Ceux qui le désirent, restent boire un café comme Sarah, une maman de 28 ans venue avec ses trois enfants : « À chaque fois, je vois différentes personnes. On s’assoit cinq minutes et on échange quelques mots, c’est toujours sympa ». Suite à une opération, son mari est en arrêt maladie et a perdu la moitié de ses revenus : « C’est dur pour la fierté. J’étais très mal à l’aise la première fois ». L’accueil qu’elle a reçu a fait toute la différence : « On ne se sent pas jugé. On repart moins gêné ». Aujourd’hui, Sarah a acheté charcuterie, conserves, steaks hachés, fruits et des couches pour bébé. « Je pensais que Noël allait tomber à l’eau cette année, mais grâce aux économies faites ici, j’ai pu envoyer l’argent au père Noël pour qu’il fabrique les cadeaux », se réjouit-elle, un petit clin d’œil en direction de ses enfants mangeant des Petits Beurres à disposition sur la table. Dans sa doudoune, Mélissa lève ses grands yeux bleus vers sa maman : « Comme ça, il pourra passer chez nous ! ».
Pour les fêtes de fin d’année, des paniers festifs seront distribués à 80 familles et une distribution de jouets sera organisée par l’une des onze antennes de la Croix-Rouge des Côtes-d’Armor. De son côté, Monsieur Henry a fait la connaissance de Sabino animera en musique l’atelier confiseries dans quelques jours : « Je vais l’accompagner. C’est la première fois. S’il y a d’autres événements, j’irai ! », promet-il, sourire aux lèvres.

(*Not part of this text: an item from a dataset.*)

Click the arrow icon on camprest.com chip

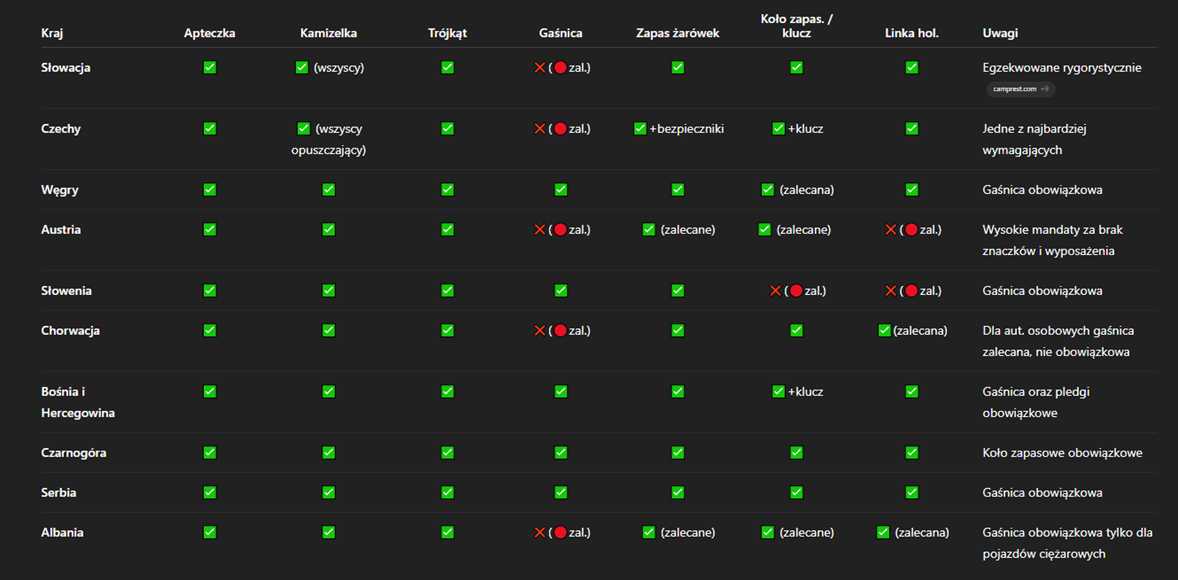(x=1045, y=89)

Reprendre confiance en soi grâce à une équipe soudée
L’accompagnement et le suivi des bénévoles permet aux usagers de l’épicerie de retrouver une estime de soi. Anne-Marie, 67 ans, volontaire à l’épicerie depuis deux ans, le constate : « Leur évolution est en règle générale positive. On leur donne un coup de pouce pour les aider à se remettre à flots ». Le lieu est devenu l’exutoire de Bernadette : « Quand je suis là, j’oublie tout. C’est mon moment à moi ». Curieuse et sociable, la dynamique sexagénaire peut passer l’après-midi sur place à papoter avec tout le monde. « Quand tu ne travailles plus, tu n’as plus de vie sociale. Ici, les filles sont positives, à l’écoute et bienveillantes, ça fait du bien. Il y a de la considération », poursuit la Bretonne, « La maladie, un décès, un divorce... Ça peut arriver à tout le monde. Venir à l’épicerie, ça redonne une dynamique et de l’espoir pour rebondir ». « J’accorde toute ma confiance à Catherine et Françoise qui ont tenu le cap et qui obtiennent des résultats », souligne Xavier Leroux, responsable de l’antenne dinannaise de la Croix-Rouge, venu partager sa pause déjeuner à l’épicerie, « Avec les chauffeurs, ils sont une trentaine de bénévoles à faire tourner ce dispositif. Il faut les bichonner. Sans eux, je ferme tout ». De l’énergie, il en faut pour relever les défis à venir comme le développement de nouveaux partenariats avec les collégiens et scouts bretons. « On manque de jeunes ! », alerte Françoise. Autres challenges : la mise en place d’un garage et d’un bus solidaire, indispensables dans ce secteur rural, peu desservi par les transports en commun.
*Prénom modifié par souci d’anonymat.